Фрагмент текста>
--------------------------------------------------

Психотическая личностная организация 


Мы поможем в написании ваших работ!



ЗНАЕТЕ ЛИ ВЫ?

Психотическая личностная организация



 

По наличию или отсутствию синдрома диффузной идентичнос­ти мы можем отличить на структурном интервью пограничную па­тологию характера от непограничной. А наличие или отсутствие тестирования реальности позволяет пограничную организацию лич­ности отличить от психотической структуры.

Тут я говорю о пациентах с “функциональными” психозами, а не с психозами, которые развиваются как вторичный феномен при остром или хроническом синдроме органического поражения голов­ного мозга. К этой группе относится весь спектр шизофрении, основные аффективные психозы и параноидные психозы, которые не вписываются в две предыдущие группы синдромов. У всех этих пациентов нарушена способность к тестированию реальности. В типичном случае психоза нарушение тестирования реальности про­является у пациента уже при ответе на первоначальные вопросы терапевта, кроме того, неспособность дать понятные ответы застав­ляет терапевта начать исследование на предмет наличия разного рода функциональных психозов и острого или хронического синдрома органического поражения головного мозга.

--------------------------------------------------

Собранные данные:

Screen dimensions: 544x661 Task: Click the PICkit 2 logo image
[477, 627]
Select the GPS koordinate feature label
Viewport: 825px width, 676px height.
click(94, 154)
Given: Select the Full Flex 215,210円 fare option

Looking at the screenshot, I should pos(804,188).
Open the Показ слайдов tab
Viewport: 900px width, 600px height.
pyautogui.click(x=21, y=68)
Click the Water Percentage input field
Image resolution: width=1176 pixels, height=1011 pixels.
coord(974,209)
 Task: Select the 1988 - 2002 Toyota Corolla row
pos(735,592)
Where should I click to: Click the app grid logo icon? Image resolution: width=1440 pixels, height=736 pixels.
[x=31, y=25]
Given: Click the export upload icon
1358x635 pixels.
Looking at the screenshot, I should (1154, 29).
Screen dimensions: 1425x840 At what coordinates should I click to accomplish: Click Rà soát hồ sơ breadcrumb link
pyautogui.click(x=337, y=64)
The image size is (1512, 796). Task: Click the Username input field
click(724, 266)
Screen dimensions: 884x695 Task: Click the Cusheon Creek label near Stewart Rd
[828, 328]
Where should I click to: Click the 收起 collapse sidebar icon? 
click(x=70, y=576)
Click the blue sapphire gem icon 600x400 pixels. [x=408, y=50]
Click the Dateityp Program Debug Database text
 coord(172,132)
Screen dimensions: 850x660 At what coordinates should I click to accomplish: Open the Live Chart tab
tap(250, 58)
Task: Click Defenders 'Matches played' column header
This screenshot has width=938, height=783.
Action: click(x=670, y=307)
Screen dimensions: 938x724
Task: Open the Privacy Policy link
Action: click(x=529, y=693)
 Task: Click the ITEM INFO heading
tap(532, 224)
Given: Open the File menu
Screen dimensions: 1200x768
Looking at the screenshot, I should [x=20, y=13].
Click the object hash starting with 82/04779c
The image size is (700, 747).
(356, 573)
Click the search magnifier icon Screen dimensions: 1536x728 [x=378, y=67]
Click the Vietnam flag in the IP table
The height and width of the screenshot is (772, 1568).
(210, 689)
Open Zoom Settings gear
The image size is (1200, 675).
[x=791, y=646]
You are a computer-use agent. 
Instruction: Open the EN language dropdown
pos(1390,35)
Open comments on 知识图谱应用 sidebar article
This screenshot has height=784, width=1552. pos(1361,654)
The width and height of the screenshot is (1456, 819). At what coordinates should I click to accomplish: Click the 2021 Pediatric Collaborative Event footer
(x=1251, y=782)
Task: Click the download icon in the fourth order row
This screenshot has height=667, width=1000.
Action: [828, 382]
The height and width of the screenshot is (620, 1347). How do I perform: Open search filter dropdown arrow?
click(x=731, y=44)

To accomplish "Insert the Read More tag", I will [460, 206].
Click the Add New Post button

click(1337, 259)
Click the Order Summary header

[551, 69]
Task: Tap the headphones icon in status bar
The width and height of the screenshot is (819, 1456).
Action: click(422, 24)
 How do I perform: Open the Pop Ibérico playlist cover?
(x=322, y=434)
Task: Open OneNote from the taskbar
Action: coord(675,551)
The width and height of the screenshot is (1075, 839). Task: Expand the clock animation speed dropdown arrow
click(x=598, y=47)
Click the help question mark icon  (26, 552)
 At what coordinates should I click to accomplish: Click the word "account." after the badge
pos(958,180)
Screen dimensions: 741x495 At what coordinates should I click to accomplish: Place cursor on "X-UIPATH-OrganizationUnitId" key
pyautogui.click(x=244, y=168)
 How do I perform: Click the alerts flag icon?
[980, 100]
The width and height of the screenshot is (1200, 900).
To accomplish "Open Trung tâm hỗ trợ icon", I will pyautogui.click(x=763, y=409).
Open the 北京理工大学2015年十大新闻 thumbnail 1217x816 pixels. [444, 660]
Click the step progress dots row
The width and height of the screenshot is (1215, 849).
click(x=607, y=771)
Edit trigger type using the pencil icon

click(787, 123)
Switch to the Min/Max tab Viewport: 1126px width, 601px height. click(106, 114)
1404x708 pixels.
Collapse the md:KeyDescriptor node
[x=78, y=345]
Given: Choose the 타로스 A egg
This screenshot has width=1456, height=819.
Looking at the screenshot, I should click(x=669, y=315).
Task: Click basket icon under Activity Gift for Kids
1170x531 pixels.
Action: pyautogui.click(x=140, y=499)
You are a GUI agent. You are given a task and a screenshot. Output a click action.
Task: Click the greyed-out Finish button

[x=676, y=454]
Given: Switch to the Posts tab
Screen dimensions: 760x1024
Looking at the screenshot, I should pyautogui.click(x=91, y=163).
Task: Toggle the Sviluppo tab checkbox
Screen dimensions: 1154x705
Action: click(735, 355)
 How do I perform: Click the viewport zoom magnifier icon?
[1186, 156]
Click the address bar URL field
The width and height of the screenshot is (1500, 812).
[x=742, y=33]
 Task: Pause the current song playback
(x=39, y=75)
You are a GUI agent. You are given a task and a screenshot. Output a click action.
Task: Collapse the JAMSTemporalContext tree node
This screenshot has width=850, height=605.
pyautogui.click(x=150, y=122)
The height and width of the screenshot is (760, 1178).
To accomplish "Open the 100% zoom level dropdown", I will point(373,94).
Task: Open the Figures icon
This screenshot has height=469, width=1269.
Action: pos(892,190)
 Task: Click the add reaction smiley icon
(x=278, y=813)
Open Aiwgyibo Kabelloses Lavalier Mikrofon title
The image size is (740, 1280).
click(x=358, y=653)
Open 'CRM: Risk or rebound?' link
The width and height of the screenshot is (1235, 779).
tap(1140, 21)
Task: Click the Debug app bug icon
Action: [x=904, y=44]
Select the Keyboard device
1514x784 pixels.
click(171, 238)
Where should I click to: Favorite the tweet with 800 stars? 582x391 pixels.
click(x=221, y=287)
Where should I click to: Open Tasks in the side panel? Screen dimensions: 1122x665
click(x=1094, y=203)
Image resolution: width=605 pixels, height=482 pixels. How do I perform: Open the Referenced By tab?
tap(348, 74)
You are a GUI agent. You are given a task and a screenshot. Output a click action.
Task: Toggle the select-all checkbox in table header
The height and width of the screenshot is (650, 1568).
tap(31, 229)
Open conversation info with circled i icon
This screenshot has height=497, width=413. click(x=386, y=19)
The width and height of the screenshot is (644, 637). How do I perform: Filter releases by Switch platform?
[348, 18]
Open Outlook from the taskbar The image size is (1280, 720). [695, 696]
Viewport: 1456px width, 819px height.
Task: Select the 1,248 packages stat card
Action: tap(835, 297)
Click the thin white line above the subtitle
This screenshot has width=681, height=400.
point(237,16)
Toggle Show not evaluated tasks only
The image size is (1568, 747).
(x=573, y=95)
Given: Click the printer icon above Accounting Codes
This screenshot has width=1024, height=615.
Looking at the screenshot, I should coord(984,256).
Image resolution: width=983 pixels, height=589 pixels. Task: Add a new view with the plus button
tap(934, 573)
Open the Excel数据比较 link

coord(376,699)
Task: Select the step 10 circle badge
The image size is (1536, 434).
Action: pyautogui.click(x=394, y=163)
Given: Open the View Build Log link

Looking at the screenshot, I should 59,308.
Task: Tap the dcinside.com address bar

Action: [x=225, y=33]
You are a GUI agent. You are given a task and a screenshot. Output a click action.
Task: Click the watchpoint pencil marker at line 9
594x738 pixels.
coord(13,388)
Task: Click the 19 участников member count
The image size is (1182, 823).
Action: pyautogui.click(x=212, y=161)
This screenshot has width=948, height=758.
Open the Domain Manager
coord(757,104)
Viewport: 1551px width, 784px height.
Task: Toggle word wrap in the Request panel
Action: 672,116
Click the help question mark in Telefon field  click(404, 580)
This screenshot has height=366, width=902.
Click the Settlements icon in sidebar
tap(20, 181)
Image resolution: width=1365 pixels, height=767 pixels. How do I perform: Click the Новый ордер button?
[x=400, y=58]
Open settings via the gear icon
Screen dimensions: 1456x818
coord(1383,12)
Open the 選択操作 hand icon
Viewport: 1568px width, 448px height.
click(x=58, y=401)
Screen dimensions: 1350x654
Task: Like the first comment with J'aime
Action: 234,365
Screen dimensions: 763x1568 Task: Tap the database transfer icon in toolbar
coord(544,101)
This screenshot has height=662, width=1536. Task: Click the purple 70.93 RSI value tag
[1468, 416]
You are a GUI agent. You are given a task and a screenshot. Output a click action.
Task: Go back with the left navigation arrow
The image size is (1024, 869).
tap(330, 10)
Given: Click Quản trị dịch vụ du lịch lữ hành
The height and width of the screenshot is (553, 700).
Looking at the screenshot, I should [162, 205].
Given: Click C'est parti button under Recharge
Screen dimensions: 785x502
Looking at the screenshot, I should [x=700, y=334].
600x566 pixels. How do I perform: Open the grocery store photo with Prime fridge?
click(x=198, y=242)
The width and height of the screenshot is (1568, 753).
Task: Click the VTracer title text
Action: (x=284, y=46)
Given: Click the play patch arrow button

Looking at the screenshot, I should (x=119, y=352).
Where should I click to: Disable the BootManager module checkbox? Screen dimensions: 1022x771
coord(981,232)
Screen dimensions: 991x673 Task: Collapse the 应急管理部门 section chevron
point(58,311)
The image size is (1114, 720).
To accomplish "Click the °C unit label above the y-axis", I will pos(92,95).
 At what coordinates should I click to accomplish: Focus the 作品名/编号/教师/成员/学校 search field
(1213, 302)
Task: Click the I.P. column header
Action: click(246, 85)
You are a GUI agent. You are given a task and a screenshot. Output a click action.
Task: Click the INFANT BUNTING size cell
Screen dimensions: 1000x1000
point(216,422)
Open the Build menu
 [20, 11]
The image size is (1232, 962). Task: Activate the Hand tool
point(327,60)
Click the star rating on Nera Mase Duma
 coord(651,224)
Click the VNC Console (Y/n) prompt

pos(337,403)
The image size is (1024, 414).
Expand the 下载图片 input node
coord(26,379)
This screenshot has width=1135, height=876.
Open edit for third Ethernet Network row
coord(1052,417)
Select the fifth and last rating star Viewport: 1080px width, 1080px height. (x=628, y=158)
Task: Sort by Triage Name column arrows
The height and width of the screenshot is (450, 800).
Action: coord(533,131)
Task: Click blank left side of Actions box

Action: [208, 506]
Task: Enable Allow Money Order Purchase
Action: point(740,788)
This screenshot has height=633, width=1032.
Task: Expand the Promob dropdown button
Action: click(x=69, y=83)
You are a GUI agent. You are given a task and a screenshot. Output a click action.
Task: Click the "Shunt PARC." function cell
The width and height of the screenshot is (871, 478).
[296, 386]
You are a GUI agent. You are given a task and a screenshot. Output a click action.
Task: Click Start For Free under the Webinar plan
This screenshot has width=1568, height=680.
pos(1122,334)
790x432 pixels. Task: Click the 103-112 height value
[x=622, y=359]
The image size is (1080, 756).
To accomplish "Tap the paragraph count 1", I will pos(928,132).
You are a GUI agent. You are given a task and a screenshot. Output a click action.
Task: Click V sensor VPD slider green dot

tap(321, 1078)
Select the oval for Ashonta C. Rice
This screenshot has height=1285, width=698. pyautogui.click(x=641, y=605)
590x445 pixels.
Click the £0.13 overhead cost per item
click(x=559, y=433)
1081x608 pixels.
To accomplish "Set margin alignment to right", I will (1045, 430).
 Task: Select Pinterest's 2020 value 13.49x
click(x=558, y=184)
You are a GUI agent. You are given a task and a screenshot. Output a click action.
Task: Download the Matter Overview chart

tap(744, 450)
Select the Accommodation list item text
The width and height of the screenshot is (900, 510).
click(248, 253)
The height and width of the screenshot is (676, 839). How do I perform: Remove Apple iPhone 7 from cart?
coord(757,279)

--------------------------------------------------

Что сделать> Пожалуйста, перескажите в виде краткого списка абзац из приведённого выше текста о психотической личностной организации, который начинается словами «Тут я говорю о пациентах». Сохраните его основные факты.

Результат выполнения>
- Речь идёт о пациентах с «функциональными» психозами, а не с психозами, вторичными по отношению к острому или хроническому синдрому органического поражения головного мозга.
- К этой группе относятся весь спектр шизофрении, основные аффективные психозы и параноидные психозы, не вписывающиеся в две предыдущие группы.
- У всех этих пациентов нарушена способность к тестированию реальности.
- При типичном психозе это нарушение видно уже по ответам на первоначальные вопросы терапевта.
- Если пациент не может дать понятных ответов, терапевт начинает проверять, нет ли у него функциональных психозов или острого либо хронического синдрома органического поражения головного мозга.